Crowley in popular culture

Lillie

Back in the 80's there were some bands that were pretty heavily into the magickal side of it all, rather than just the 'cool' name dropping thing that the heavy metal bands do.

Current 93, bands like that.
yeah, they knew what they were talking about.
 

Fulgour

POP Culture 69/70...

Aubrey Beardsley and Aleister Crowley used to get all mixed up
in my adolescent mind, the same as Art Nouveau and Art Deco.

I had lots more fun things to do...but Beardsley, I remembered.

*

It was kind of the same with Aleister Crowley and Alistair Cooke.
But more confusing because now, which one was the dead guy?

I figured out easy enough, not how to spell their names though.
 

Lillie

I love Beardsley.
 

Rosanne

For us here on this forum- we know many of the myths and facts about Crowley and in some cases can put these things aside. I guess after thinking about this for 48 hours, I have crystalised what it is that I think. Crowley with his reputation has done more harm than good to Tarot in my mind. If you ask someone who is rabidly anti-Tarot why they are so, they will inevitably bring up the black magic aspect. The dark side of this wonderful tool. Apart from the Christian aspect of non-divining what are people's objections to it? There is this remembering of creepy things and a hundred years is not enough time for that black magic aspect to have gone away. I realised this when I read Cosmostaroist's reply in another thread where a Poster for a film used the Thoth Tarot as a backdrop. The film did not use the Thoth in the script- but they used it in the Publicity. The film's theme is about a killer who uses Tarot. We all know Tarot is about images. So I reiterate what I said in the beginning of this thread- it does not matter what Crowley's message was- his actions gave the reputation and that is how he is perceived in popular culture- dark!
I would appreciate if I did not have to get out my Arnica cream for further bruises and cuts, by posting to this thread. I am not commenting upon Crowley's message itself, but the effect he has had in popular culture. ~Rosanne
 

fairywren

He's not the Messiah! He's a VERY Naughty Boy!

Hey Rosanne,
Thanks for articulating my feelings about Crowley. I've had a Thoth deck and the Book of Thoth for a couple years. I still don't get it.

I spend time with my decks, read the books, try to tune in to them. I have the Barbara Walker deck as well, which is a Crowley type deck. But the sense of pessimism and negativity just doesn't work for me.

Darkness is ok with me. But maybe its my religious world-view that the Tarot is about the middle way between extremes. The Buddha said that our world has enough suffering to make us want to escape. And the Devil (Mara) rules this world.

So why wallow in it? Crowley in contemporary society would just be like one more mediocre death-metal wannabee shouting "Look at me!

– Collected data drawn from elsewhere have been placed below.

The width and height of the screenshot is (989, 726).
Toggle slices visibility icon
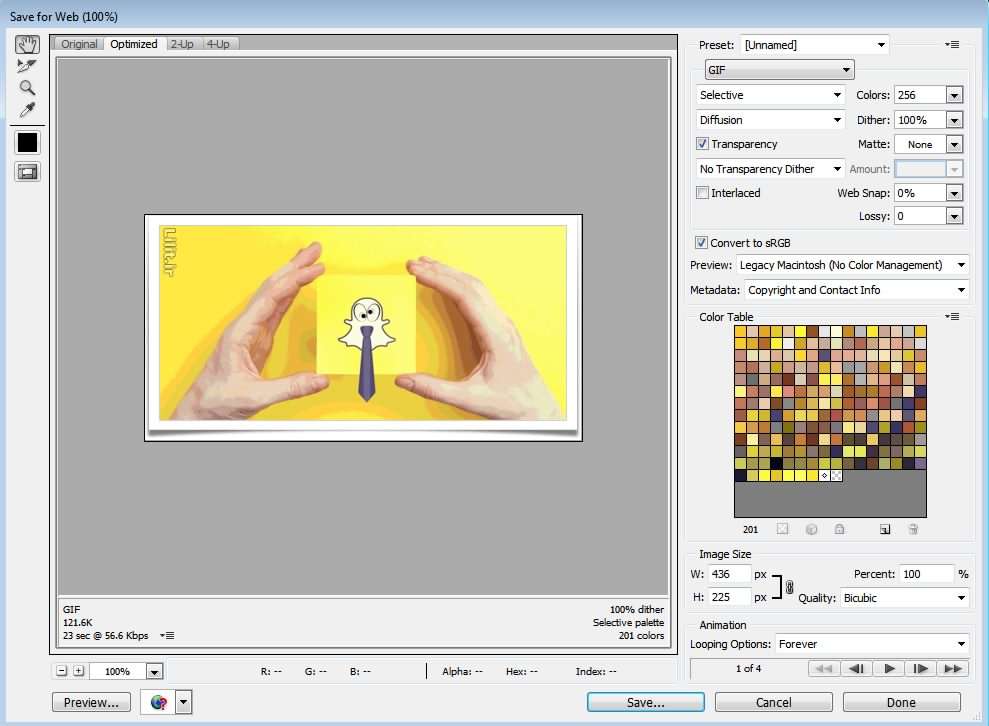[27, 172]
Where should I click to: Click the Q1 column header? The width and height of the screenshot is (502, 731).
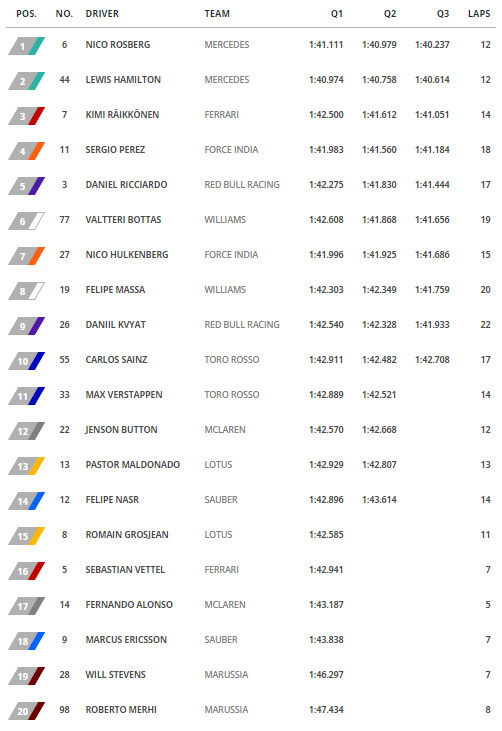[337, 14]
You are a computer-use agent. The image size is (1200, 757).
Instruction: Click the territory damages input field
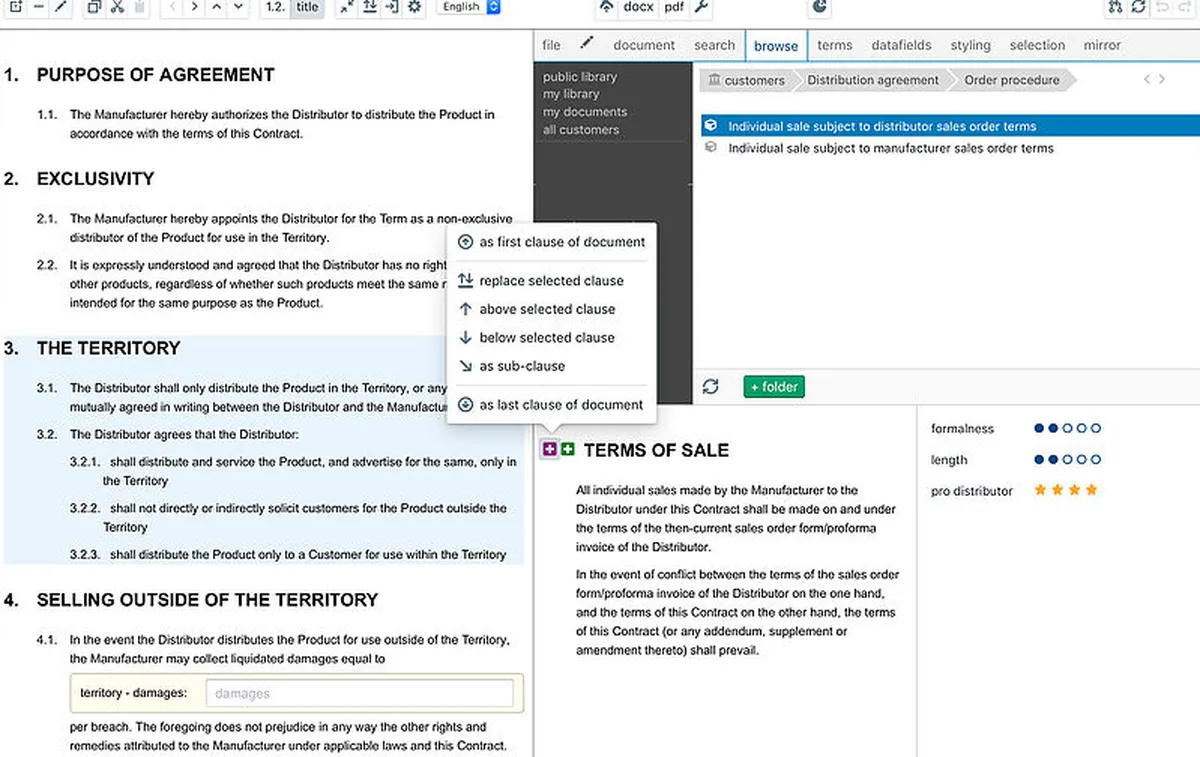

I'm the Beast! I'm the Messiah!"
 

Scion

Sigh.

I've been fighting the impulse to post, and I just succumbed...

The Buddha observed that Life is suffering and that suffering is caused by desire and the way to escape the wheel and thence suffering was to relinquish desire... even the desire to not desire. None of the 4 Noble Truths are particularly cheerful. In the middle path, I think one must even be moderate with moderation. Still, I suppose every Buddhism is individual.

Fairywren, I take your point about Darkness, but I'm not sure I follow. Many people reject Buddhism with exactly this argument. Saying that life is suffering and that Maya (and Mara) rule the world can also be construed as relentlessly negative, as is an ultimate goal of dissolution of an imaginary self. Siddhartha is enlightened by three terrible observations that gave rise to a an insight and way of life which could equally be construed as "wallowing" in it. I always get edgy and irritable when people tell me that "dwelling" on something is unhealthy or that certain subjects should be left unexamined. Still, opinions are subjective and usually meaningless in discussions. Nuff said on that.

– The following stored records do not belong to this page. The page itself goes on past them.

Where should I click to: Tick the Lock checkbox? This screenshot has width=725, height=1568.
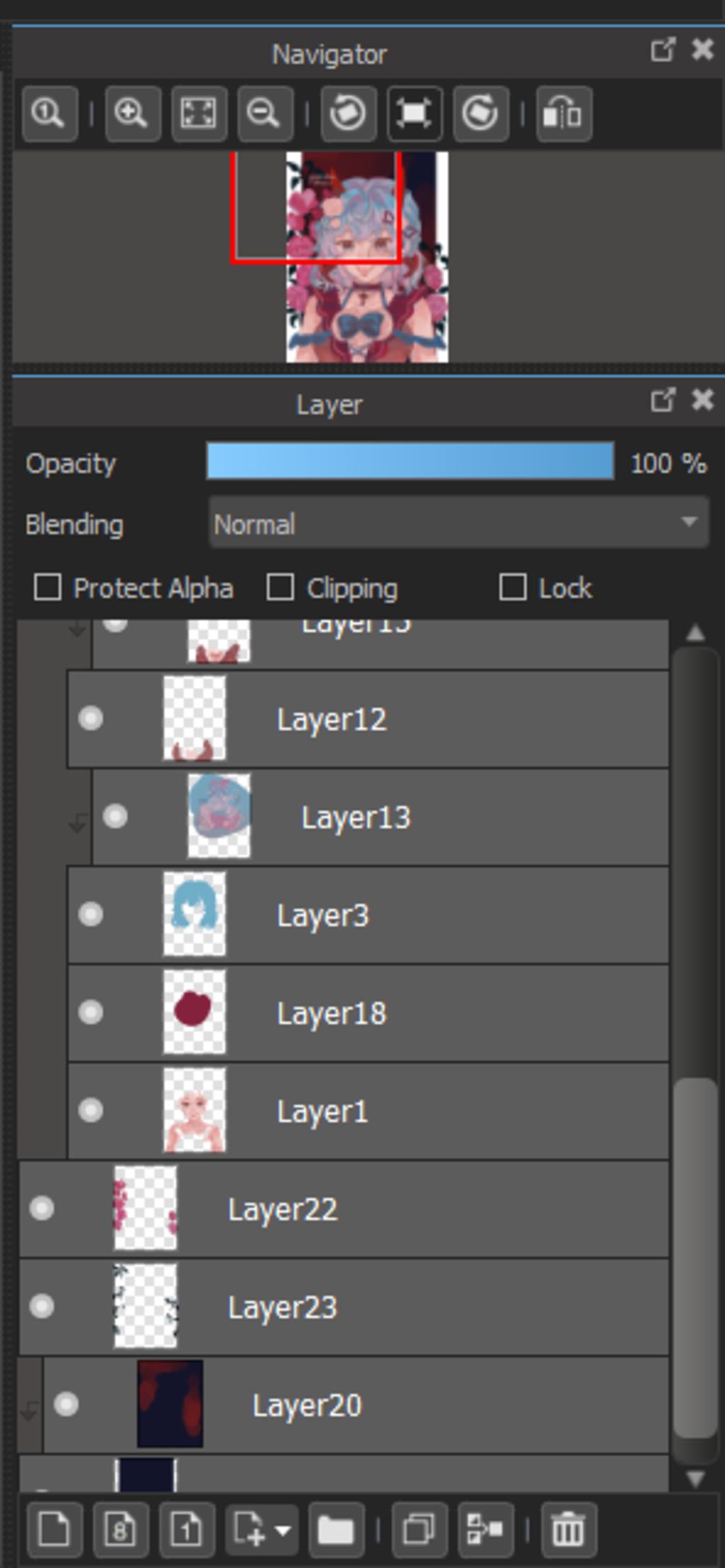513,588
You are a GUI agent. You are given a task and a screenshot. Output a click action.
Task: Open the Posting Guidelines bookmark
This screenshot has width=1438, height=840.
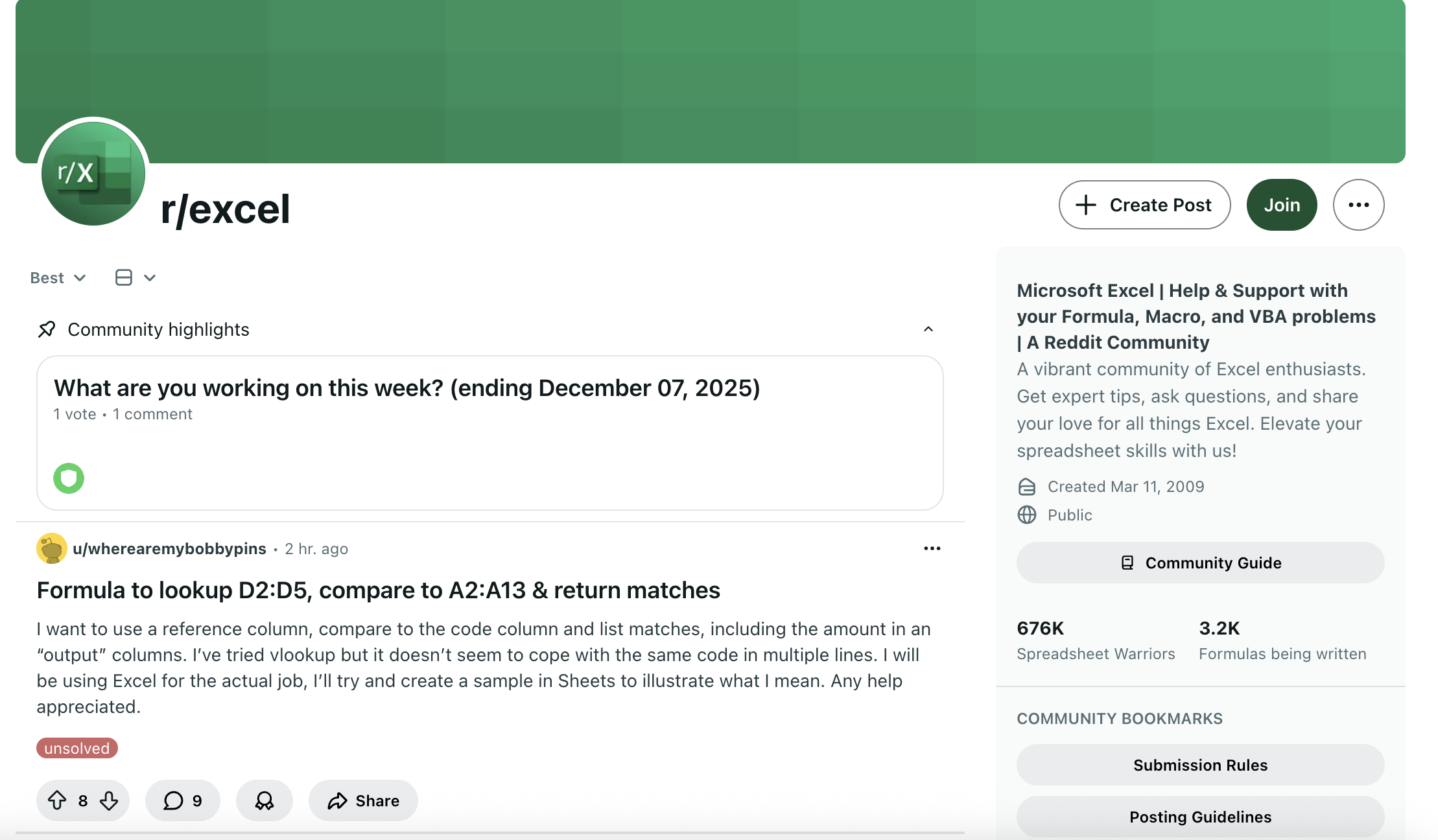click(x=1200, y=817)
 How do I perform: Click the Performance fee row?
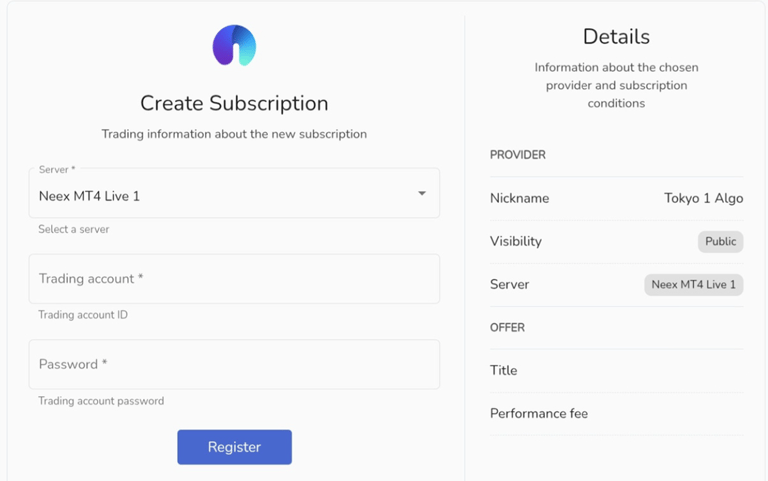(x=617, y=414)
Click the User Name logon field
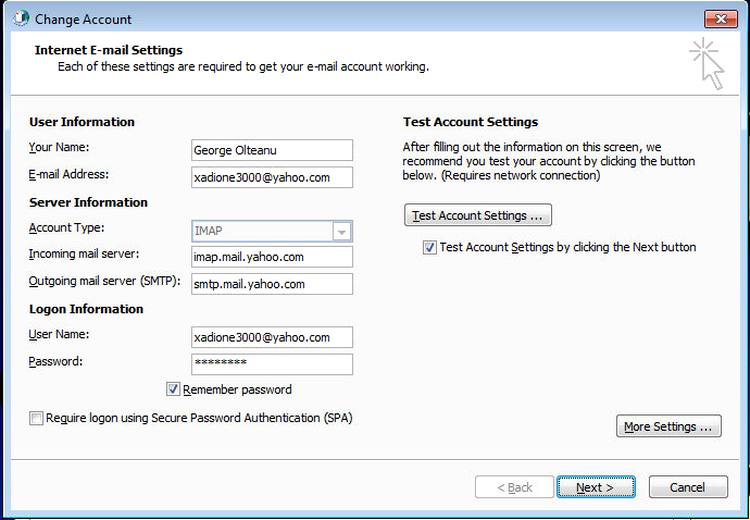Image resolution: width=750 pixels, height=520 pixels. pyautogui.click(x=272, y=337)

Rosanne, no need for arnica on my account. I take your point about the impact of Crowley on popular consciousness of the Occult. The same argument can be made about pedophilic abuse in the Catholic Church and corruption in Governments: scary individuals can tar an entire enterprise. Crowley is a convenient esoteric bugbear because he was SO good at getting himself in the paper. I agree that he is a problematic posterchild and that some of his ick factor still keeps people at bay. Nevertheless, it draws some others to Tarot. He's a sword that cuts both ways. For me, anyone who thinks he was working "black magic" (a whole other topic too boring to go into again) is uninformed, and therefore not worth involving in a conversation. And I'd argue that anyone that is scared off by bad PR from the mid-20th century is better off with beige slipcovers and trimmed lawns reading the Left Behind series. Self selection is a wonderful thing.

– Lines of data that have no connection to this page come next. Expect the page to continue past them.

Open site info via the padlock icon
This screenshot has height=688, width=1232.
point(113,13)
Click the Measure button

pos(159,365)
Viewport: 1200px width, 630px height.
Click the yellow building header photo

The tricky thing is that Crowley is responsible for much of what we consider the modern occult movement and the "New Age," including helping to found Wicca (and consequently neopaganism and modern goddess worship), NLP and psychological theurgy, the popularization of astrology and occult Qabalah, emphasizing tantra and yoga in esoteric use, and almost all modern traditions of ceremonial magic (including chaos and enochian). That's not even touching on his impact on the occult Tarot. He is literally a cornerstone of the occult 20th century, like it or not. Remove even a few of his contributions and you could make a good case that without his spooky, memorable, transgressive persona looming in the popular consciousness that there might have been no Occult revival of the 60s. With that in mind, the popular explosion of interest in esoteric subjects (including Tarot) in the past 30 years would not have occurred and none of us would be having this conversation.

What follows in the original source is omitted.